* START Dataset *

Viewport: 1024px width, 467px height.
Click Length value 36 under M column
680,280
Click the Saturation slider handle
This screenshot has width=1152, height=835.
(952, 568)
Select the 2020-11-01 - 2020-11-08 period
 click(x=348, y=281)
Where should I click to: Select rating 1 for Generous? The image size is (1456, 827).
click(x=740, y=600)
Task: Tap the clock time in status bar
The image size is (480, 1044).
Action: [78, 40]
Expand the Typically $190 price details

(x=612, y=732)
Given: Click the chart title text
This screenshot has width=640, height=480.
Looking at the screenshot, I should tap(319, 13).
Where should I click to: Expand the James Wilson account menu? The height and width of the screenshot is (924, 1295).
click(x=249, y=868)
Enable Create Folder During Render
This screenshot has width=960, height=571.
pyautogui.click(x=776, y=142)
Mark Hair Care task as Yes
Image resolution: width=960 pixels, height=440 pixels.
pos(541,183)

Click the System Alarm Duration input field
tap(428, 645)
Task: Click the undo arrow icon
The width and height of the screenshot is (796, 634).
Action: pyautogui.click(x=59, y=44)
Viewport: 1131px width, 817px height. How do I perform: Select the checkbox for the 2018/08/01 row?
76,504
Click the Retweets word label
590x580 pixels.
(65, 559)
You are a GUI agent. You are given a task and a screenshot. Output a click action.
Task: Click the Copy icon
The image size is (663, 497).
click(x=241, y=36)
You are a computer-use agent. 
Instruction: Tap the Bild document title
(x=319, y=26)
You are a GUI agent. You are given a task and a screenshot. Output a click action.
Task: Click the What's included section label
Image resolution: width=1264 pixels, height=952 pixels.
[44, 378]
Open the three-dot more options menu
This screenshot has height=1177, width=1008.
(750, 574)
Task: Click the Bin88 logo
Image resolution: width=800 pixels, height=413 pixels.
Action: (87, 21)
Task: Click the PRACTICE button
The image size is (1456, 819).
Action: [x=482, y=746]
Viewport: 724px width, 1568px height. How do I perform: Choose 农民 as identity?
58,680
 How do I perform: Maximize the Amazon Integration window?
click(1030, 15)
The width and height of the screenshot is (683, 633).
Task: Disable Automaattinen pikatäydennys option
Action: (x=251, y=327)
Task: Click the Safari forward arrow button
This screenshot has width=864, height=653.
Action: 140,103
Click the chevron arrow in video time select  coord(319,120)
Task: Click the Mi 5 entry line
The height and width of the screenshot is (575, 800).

* END Dataset *

Your instructions:
Copy the stored entries verbatim, starting with the line containing "Where should I click to: Expand" and ending with the line containing "(x=319, y=26)", both of those lines included.

Output of the exercise:
Where should I click to: Expand the James Wilson account menu? The height and width of the screenshot is (924, 1295).
click(x=249, y=868)
Enable Create Folder During Render
This screenshot has width=960, height=571.
pyautogui.click(x=776, y=142)
Mark Hair Care task as Yes
Image resolution: width=960 pixels, height=440 pixels.
pos(541,183)

Click the System Alarm Duration input field
tap(428, 645)
Task: Click the undo arrow icon
The width and height of the screenshot is (796, 634).
Action: pyautogui.click(x=59, y=44)
Viewport: 1131px width, 817px height. How do I perform: Select the checkbox for the 2018/08/01 row?
76,504
Click the Retweets word label
590x580 pixels.
(65, 559)
You are a GUI agent. You are given a task and a screenshot. Output a click action.
Task: Click the Copy icon
The image size is (663, 497).
click(x=241, y=36)
You are a computer-use agent. 
Instruction: Tap the Bild document title
(x=319, y=26)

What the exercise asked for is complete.